_Exercise objective_: From the material beneath, pull every line with the word "will".

_Input data_:
-------------------------
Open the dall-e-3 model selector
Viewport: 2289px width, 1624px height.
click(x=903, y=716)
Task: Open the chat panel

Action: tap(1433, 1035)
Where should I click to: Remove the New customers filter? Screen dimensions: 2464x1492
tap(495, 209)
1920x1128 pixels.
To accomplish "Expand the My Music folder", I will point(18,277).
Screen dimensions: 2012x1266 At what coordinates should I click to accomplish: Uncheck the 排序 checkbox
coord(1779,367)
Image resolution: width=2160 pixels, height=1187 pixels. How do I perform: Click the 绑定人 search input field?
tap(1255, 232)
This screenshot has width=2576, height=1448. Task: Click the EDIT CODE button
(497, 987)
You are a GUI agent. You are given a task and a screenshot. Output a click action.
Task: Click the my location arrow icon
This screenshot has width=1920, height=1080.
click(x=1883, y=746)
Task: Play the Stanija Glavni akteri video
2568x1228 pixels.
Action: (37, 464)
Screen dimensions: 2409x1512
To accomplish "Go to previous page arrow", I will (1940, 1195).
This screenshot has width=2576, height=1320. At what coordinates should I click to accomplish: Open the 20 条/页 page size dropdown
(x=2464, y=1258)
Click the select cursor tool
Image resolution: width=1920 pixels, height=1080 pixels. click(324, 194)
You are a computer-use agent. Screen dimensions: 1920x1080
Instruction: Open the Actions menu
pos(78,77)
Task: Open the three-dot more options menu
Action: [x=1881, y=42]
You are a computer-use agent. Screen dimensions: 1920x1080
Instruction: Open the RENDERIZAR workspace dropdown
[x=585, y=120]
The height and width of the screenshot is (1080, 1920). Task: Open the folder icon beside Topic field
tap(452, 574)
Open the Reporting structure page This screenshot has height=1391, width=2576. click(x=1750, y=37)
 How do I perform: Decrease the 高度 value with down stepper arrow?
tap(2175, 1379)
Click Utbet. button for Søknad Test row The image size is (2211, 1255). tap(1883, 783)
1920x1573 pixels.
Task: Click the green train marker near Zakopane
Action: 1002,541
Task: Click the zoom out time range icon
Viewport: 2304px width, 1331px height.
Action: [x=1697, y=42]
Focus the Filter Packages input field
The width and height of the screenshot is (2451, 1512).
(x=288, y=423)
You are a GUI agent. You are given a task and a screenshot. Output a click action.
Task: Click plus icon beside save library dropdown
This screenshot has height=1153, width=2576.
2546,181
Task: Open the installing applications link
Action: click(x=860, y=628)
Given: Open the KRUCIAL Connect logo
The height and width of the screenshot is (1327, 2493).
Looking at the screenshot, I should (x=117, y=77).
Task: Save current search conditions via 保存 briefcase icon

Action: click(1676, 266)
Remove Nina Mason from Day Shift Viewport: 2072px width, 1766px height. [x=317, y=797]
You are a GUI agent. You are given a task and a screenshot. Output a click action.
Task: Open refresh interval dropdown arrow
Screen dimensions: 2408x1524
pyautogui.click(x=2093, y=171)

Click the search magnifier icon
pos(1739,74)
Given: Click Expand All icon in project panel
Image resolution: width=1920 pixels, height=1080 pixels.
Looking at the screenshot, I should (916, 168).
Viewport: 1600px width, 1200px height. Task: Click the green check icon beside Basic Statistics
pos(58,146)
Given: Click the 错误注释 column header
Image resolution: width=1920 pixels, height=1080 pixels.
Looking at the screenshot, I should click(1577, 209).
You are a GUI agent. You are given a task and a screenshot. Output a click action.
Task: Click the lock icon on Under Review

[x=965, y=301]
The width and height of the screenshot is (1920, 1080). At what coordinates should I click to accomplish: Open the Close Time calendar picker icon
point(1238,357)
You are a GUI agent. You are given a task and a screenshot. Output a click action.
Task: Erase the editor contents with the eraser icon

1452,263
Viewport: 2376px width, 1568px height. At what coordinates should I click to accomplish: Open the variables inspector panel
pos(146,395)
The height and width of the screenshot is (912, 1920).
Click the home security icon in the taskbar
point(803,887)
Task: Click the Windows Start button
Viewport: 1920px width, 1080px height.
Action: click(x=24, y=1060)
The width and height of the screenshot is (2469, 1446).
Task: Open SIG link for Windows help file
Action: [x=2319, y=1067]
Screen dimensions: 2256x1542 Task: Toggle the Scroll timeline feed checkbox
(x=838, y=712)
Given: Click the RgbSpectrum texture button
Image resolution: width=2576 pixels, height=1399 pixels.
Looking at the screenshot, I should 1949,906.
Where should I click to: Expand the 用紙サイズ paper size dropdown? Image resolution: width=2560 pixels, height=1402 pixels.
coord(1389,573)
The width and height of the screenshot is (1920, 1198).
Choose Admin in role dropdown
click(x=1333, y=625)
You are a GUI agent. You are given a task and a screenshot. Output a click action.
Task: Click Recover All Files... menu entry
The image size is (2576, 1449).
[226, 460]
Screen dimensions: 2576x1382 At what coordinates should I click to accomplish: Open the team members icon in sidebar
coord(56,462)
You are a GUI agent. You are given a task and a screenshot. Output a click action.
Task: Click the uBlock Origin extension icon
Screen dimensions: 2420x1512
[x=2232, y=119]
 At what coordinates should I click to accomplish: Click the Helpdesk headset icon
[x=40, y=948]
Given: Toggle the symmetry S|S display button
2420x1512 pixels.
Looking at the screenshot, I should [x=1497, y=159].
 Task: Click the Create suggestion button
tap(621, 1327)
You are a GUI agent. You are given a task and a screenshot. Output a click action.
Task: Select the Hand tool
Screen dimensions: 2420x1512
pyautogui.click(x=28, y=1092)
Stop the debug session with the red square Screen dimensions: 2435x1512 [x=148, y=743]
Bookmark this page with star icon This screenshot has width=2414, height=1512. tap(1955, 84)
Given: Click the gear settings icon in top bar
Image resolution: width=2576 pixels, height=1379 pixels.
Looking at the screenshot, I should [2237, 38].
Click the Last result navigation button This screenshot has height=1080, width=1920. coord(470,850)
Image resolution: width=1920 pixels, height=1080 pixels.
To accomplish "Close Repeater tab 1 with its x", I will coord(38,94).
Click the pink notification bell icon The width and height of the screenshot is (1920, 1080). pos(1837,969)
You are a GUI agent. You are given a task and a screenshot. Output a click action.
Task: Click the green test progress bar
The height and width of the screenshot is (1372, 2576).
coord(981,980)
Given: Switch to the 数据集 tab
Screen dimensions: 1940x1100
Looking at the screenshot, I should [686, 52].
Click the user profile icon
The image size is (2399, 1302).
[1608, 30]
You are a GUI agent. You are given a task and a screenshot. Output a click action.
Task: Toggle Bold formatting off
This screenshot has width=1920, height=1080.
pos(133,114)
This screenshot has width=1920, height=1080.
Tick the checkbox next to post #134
-------------------------
_Solution for this exercise_:
To accomplish "Expand the My Music folder", I will point(18,277).
To accomplish "Go to previous page arrow", I will (1940, 1195).
To accomplish "Close Repeater tab 1 with its x", I will coord(38,94).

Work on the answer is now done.